### EXERCISE DETAILS:
Output the records below verbatim, from the line containing "Pick the yellow peak of the gamut" up to and including the line containing "tap(174, 95)".

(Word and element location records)

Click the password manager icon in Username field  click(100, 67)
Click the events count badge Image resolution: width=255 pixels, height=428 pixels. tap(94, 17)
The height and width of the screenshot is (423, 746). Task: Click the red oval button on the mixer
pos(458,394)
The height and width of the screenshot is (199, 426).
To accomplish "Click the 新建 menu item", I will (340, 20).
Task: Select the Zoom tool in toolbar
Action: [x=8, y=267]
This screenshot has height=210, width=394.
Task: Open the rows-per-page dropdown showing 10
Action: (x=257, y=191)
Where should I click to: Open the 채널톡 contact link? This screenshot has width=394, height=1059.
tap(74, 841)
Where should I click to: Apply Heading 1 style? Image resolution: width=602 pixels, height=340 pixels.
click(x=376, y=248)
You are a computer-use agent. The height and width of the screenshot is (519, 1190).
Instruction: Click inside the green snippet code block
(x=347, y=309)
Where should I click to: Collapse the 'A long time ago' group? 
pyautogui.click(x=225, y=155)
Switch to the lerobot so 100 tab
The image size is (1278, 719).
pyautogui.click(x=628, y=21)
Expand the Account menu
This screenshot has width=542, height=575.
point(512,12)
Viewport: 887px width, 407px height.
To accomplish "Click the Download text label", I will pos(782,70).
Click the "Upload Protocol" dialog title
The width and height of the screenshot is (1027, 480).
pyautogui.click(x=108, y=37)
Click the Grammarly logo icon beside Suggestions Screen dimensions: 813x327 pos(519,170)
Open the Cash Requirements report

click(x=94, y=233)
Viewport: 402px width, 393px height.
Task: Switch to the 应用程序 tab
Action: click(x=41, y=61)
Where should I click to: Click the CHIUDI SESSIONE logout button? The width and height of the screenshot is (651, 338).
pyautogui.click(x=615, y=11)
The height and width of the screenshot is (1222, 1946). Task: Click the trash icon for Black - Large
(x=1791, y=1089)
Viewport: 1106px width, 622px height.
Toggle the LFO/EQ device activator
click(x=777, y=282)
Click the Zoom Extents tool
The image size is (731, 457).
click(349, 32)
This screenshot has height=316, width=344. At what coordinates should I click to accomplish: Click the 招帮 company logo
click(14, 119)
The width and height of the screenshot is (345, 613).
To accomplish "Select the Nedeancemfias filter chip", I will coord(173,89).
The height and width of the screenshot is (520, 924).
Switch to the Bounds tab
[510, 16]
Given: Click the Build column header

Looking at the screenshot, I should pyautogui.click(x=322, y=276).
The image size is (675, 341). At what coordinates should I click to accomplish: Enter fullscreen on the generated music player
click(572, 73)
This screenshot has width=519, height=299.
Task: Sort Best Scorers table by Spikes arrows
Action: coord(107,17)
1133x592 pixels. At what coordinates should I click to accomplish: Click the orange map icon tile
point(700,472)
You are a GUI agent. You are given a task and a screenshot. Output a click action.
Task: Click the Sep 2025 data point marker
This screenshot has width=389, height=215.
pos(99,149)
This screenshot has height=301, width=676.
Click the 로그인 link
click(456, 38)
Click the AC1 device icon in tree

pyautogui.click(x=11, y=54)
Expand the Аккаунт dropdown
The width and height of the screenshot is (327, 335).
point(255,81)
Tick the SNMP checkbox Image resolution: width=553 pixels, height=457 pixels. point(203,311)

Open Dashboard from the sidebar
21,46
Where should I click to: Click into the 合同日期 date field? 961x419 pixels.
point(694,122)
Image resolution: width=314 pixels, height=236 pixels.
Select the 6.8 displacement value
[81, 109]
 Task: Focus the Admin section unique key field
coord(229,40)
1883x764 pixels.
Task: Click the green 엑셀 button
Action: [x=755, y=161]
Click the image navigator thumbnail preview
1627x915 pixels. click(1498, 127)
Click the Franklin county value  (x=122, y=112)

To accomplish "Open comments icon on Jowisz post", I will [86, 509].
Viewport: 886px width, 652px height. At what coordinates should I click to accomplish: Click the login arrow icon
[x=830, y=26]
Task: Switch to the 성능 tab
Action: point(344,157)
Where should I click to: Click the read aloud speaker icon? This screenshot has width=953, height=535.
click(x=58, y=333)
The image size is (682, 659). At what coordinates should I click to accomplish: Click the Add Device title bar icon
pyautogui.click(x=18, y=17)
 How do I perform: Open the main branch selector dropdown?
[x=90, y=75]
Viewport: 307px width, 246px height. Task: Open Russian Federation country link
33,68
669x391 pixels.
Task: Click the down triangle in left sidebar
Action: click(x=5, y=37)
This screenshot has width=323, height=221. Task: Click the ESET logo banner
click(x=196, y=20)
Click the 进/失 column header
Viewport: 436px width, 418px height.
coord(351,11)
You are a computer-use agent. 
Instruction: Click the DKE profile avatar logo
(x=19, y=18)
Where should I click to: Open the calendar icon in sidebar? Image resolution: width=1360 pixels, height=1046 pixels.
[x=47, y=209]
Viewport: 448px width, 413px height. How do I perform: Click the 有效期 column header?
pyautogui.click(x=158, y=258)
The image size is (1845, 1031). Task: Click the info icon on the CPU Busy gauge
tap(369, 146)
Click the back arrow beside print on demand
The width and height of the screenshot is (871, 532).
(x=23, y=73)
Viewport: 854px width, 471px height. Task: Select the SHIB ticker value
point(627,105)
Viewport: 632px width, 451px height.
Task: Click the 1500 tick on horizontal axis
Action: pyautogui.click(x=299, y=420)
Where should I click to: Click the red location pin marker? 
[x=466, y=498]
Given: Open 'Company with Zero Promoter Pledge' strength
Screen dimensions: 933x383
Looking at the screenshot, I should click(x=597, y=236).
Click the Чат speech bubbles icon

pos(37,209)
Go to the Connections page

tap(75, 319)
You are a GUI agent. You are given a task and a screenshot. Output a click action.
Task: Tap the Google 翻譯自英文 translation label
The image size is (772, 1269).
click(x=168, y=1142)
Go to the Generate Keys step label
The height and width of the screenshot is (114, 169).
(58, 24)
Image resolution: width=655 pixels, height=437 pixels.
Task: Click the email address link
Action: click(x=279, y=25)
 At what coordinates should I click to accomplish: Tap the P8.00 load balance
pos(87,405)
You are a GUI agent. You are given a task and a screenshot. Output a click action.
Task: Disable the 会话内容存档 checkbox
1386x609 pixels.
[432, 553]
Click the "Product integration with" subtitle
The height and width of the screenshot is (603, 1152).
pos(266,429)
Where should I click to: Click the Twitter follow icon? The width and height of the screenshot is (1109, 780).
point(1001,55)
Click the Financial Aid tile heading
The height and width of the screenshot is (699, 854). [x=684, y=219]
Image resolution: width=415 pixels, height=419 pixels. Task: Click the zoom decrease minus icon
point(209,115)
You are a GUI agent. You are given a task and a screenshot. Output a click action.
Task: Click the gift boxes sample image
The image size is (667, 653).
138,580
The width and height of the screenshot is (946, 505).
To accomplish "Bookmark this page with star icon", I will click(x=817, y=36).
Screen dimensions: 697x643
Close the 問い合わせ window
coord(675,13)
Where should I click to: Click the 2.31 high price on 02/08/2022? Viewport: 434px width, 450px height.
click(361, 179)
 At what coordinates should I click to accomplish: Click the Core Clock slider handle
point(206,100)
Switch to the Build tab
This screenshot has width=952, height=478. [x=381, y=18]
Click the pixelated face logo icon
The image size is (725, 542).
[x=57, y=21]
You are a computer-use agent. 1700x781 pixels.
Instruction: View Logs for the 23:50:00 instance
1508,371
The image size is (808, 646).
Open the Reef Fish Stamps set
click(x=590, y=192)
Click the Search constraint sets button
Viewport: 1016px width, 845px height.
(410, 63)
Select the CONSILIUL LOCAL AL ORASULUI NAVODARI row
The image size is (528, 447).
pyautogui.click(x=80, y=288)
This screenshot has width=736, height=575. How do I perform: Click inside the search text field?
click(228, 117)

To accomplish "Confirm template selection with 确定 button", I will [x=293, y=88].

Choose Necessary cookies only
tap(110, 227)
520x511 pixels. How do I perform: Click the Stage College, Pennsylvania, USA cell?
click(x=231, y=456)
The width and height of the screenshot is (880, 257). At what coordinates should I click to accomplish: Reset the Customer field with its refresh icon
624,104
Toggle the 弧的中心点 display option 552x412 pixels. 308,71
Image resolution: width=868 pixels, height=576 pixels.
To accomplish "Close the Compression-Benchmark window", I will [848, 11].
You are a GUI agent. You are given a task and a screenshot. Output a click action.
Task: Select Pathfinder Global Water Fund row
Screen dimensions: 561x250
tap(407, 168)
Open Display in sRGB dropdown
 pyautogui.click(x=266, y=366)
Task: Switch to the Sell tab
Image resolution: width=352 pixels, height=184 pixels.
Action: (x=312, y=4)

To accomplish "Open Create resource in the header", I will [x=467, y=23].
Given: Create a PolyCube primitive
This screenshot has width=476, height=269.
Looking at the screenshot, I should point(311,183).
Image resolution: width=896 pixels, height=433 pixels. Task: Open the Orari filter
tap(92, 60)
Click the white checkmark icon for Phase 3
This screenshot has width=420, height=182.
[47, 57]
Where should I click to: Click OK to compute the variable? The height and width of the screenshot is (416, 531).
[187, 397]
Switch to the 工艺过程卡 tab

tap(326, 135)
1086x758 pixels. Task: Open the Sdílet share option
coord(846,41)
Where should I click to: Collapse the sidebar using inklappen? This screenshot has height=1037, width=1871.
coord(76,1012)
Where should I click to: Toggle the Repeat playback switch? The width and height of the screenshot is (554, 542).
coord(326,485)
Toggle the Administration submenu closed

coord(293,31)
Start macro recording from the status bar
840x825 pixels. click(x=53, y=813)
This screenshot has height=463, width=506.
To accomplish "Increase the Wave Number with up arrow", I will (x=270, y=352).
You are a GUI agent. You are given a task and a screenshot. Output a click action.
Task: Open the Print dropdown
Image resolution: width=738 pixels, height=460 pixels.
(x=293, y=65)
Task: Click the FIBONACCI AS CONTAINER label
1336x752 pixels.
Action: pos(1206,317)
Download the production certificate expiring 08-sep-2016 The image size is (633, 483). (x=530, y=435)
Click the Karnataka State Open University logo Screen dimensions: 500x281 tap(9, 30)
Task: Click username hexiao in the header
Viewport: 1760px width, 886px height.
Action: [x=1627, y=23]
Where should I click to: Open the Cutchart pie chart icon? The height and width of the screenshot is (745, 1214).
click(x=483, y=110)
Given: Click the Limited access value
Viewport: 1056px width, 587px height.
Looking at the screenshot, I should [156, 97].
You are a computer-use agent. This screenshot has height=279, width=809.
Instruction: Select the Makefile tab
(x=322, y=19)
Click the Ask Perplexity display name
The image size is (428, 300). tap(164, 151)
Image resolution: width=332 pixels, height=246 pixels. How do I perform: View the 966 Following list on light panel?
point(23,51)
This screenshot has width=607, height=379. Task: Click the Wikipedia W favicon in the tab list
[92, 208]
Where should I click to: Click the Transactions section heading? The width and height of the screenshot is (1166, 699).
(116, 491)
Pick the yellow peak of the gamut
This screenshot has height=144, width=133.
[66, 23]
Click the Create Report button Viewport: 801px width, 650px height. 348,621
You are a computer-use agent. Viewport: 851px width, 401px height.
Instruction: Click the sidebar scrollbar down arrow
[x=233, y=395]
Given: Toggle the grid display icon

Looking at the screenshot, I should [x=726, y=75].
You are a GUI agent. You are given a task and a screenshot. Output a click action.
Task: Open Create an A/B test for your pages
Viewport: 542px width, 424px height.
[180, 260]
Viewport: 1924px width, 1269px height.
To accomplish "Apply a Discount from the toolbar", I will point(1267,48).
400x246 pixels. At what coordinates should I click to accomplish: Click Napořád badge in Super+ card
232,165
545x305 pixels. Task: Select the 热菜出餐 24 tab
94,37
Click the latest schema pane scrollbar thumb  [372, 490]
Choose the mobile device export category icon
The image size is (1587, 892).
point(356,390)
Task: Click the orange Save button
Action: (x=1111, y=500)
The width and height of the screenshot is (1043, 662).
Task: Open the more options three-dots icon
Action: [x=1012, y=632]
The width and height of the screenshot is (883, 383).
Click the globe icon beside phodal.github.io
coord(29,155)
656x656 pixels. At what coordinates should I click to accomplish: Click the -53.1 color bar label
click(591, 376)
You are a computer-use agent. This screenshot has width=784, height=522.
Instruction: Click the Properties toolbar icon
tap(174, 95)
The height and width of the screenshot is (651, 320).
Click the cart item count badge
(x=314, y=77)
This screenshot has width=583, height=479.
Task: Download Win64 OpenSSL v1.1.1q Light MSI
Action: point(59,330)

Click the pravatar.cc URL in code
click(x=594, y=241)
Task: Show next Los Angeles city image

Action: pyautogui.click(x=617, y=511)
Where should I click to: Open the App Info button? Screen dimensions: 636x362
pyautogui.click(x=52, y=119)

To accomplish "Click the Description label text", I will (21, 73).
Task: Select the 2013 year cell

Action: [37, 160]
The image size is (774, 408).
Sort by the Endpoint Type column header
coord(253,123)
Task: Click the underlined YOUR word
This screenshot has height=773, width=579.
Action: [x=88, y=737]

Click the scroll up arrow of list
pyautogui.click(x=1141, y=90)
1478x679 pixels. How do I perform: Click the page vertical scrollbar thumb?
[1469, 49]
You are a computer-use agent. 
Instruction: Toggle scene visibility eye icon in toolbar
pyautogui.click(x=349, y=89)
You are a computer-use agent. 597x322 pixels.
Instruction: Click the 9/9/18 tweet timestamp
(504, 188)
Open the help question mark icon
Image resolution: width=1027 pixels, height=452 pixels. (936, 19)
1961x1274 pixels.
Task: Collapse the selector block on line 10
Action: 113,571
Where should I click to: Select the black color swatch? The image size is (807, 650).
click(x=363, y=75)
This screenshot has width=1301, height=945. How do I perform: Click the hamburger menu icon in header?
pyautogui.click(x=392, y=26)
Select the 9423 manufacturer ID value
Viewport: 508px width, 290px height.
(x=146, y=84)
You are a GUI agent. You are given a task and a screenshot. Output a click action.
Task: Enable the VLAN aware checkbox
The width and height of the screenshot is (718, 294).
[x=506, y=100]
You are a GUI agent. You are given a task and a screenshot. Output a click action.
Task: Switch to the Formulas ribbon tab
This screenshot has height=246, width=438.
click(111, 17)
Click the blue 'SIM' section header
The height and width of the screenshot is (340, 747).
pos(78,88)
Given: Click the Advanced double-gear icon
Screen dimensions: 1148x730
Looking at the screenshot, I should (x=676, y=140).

### THE RESPONSE:
Pick the yellow peak of the gamut
This screenshot has height=144, width=133.
[66, 23]
Click the Create Report button Viewport: 801px width, 650px height. 348,621
You are a computer-use agent. Viewport: 851px width, 401px height.
Instruction: Click the sidebar scrollbar down arrow
[x=233, y=395]
Given: Toggle the grid display icon

Looking at the screenshot, I should [x=726, y=75].
You are a GUI agent. You are given a task and a screenshot. Output a click action.
Task: Open Create an A/B test for your pages
Viewport: 542px width, 424px height.
[180, 260]
Viewport: 1924px width, 1269px height.
To accomplish "Apply a Discount from the toolbar", I will point(1267,48).
400x246 pixels. At what coordinates should I click to accomplish: Click Napořád badge in Super+ card
232,165
545x305 pixels. Task: Select the 热菜出餐 24 tab
94,37
Click the latest schema pane scrollbar thumb  [372, 490]
Choose the mobile device export category icon
The image size is (1587, 892).
point(356,390)
Task: Click the orange Save button
Action: (x=1111, y=500)
The width and height of the screenshot is (1043, 662).
Task: Open the more options three-dots icon
Action: [x=1012, y=632]
The width and height of the screenshot is (883, 383).
Click the globe icon beside phodal.github.io
coord(29,155)
656x656 pixels. At what coordinates should I click to accomplish: Click the -53.1 color bar label
click(591, 376)
You are a computer-use agent. This screenshot has width=784, height=522.
Instruction: Click the Properties toolbar icon
tap(174, 95)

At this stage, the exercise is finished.